Data extracts:
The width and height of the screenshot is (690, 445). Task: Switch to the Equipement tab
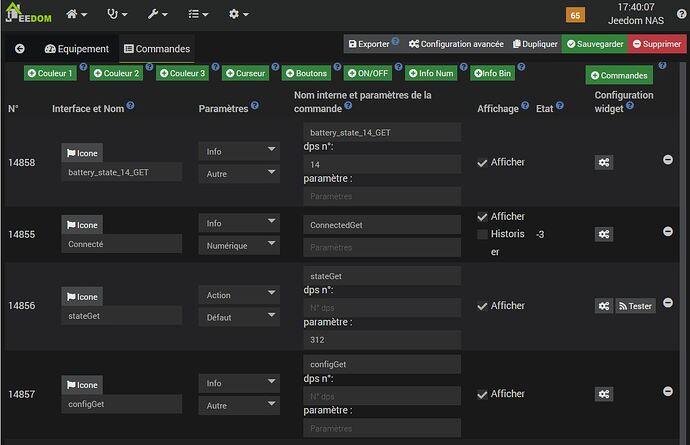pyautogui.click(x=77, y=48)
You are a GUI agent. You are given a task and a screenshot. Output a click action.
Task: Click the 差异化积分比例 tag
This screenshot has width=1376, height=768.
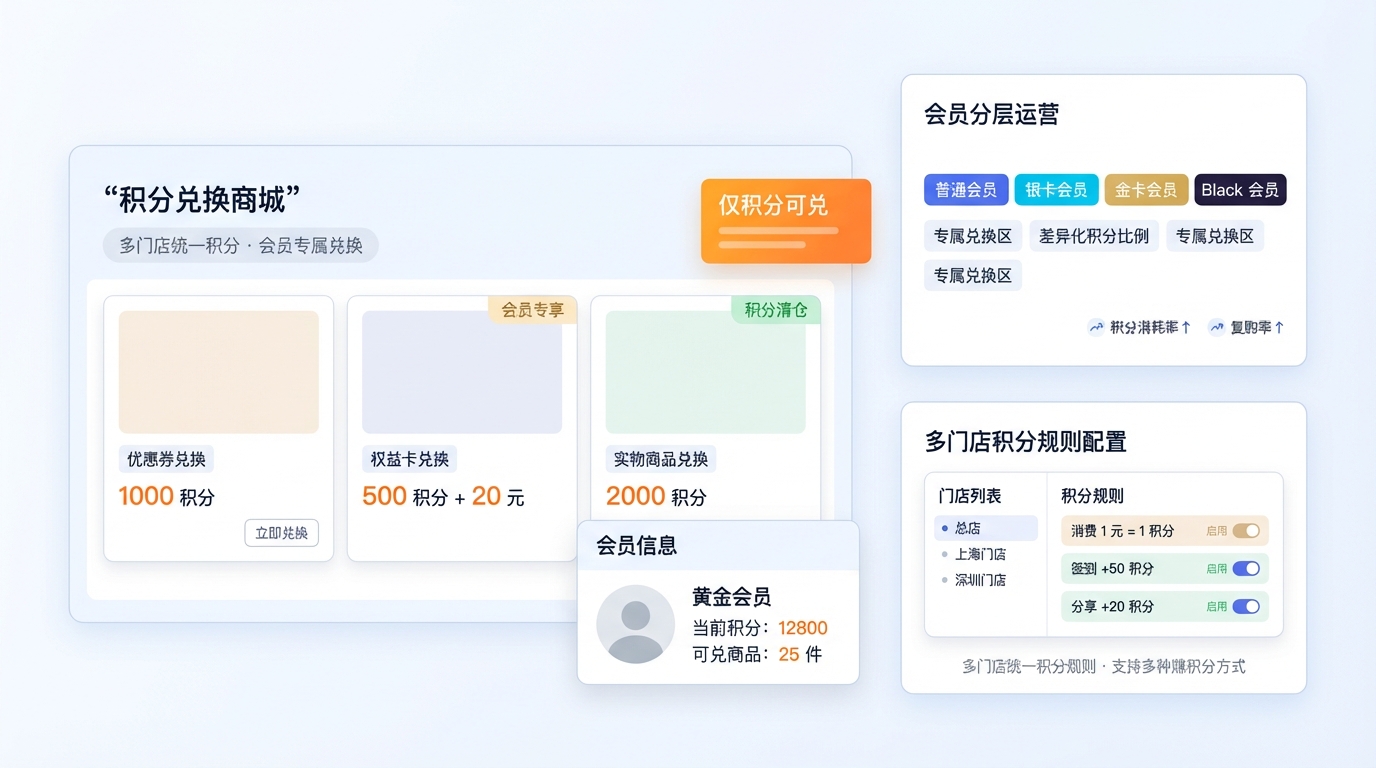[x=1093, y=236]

What the task requires: All of the material must be repeated exactly in the answer, apart from the pictures.

Result of the task:
The width and height of the screenshot is (690, 445). Task: Switch to the Equipement tab
pyautogui.click(x=77, y=48)
You are a GUI agent. You are given a task and a screenshot. Output a click action.
Task: Click the 差异化积分比例 tag
This screenshot has width=1376, height=768.
[x=1093, y=236]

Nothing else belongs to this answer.